Conosciuta anche come cicoria pugliese o brindisina, questa selezione di catalogna si distingue nettamente dalle altre puntarelle per l'aspetto delle sue foglie: lunghe, lisce e quasi filiformi nelle prime fasi di crescita, ben diverse dalle frastagliature marcate tipiche della puntarella di Galatina o della cicoria abruzzese.
Il cespo e' allungato ed eretto, di colore verde intenso, formato da foglie strette con una costa bianca ben pronunciata e margini quasi privi di frastagliature, o al massimo leggermente ondulati. Questa caratteristica la rende immediatamente distinguibile dalle altre catalogne, che invece presentano lembi fogliari fortemente incisi e lacinati.
Si semina generalmente tra marzo e agosto, con un ciclo vegetativo che tende al medio-tardivo, e si raccoglie tra maggio e novembre a seconda del periodo di semina scelto. E' una pianta rustica con discreta tolleranza alle basse temperature, anche se predilige un clima temperato con buona esposizione al sole, e non sopporta le gelate persistenti.
Predilige un terreno di medio impasto, fertile e fresco, con una buona capacita' di trattenere l'umidita'. Le irrigazioni vanno mantenute regolari, soprattutto nelle fasi di crescita attiva, per favorire lo sviluppo di puntarelle tenere e non troppo fibrose.
Grazie al suo ciclo flessibile, questa varieta' permette raccolte scalari in un ampio arco di tempo. Si puo' raccogliere sia estirpando l'intera pianta, sia tagliando solo la parte centrale con i germogli, lasciando la base in campo per ottenere ulteriori ricacci nelle settimane successive.

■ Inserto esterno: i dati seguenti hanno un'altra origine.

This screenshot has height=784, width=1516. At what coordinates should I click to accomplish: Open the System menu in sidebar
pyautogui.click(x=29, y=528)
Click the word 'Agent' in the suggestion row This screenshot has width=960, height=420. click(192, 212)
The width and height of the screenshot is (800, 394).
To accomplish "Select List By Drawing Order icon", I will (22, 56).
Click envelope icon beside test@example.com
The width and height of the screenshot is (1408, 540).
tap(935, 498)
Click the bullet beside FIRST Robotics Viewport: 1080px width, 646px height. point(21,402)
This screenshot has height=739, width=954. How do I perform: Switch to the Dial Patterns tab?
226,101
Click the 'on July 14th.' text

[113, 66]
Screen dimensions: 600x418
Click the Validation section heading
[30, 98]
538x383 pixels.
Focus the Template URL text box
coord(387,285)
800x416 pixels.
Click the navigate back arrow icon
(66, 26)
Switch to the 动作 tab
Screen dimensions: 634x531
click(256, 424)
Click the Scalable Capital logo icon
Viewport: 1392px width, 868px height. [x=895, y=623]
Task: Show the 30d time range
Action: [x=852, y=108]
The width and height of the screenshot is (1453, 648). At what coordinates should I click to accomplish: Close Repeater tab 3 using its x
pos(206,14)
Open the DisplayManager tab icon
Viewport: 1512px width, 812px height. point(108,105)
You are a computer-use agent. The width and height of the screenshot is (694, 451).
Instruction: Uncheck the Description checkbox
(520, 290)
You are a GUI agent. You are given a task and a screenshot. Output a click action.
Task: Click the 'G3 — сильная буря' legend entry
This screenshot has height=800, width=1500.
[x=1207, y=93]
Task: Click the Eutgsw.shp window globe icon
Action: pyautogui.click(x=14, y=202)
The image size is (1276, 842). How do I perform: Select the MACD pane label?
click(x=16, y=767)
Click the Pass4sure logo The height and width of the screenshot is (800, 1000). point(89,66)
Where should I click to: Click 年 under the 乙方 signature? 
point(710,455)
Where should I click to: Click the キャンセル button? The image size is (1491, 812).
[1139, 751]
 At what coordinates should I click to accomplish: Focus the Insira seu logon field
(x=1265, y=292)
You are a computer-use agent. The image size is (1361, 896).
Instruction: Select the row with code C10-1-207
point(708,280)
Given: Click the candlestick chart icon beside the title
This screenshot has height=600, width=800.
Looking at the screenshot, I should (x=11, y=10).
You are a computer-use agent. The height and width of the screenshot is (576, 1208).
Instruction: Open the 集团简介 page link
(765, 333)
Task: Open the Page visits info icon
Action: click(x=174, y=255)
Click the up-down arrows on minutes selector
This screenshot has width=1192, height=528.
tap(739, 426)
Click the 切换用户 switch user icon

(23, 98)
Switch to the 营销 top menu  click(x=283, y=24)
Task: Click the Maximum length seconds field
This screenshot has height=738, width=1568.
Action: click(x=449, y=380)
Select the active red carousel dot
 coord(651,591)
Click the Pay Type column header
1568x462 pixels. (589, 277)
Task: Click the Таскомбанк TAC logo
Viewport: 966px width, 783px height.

Pur avendo un aspetto piu sobrio rispetto alle altre puntarelle, il sapore resta quello tipico amarognolo e caratteristico della cicoria catalogna. Si prepara nello stesso modo classico: tagliata sottile, lasciata arricciare in acqua fredda e condita con la tradizionale salsa di alici, aglio e olio, oppure semplicemente lessata e ripassata in padella.